Hosting community events and gathering personal stories are primary ways I compile information to back my rural research. One avenue I’m able to learn even more about the needs of black farmers of the South that I help and write about is through community-based listening sessions.
Throughout the academic year, I hold a series called “Black Farmer Listening Sessions” in Milledgeville at Georgia College, which is where most of my work is produced. For novice researchers in higher education and no matter the subject matter, these listening sessions are important to host for a few notable reasons:

Farmer Howard James discusses importance of land sustainability with Dr. Veronica Womack at Jibb’s Vineyard in Byromville, Georgia.

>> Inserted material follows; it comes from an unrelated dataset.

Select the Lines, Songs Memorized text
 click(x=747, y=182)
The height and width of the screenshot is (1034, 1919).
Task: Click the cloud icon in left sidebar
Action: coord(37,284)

First, my academic research is dedicated to African-American farmers’ efforts to sustain their land along what’s known as the Black Belt region — territories from Texas up to Virginia. Listening sessions open up the opportunity for these farmers to talk about their agricultural experiences (good or bad), and how they contribute to Southern food and Black Belt culture;
Second, these sessions create a networking environment. Through my research, farmers are able to build meaningful relationships with community leaders, other landowners and health-food advocates, and share their products, services and ideas. African-American farmers start to realize they’re not alone. They start to realize they’re folks just like them who are as passionate about maintaining and cultivating the land as they are; and
Third, this type of informational gathering helps give them new knowledge. Black farmers are learning about the U.S. Department of Agriculture’s (USDA) many services to them in order to become successful entrepreneurs. Farmers become better informed about USDA programs and services — what USDA is supposed to do for rural communities and landowners.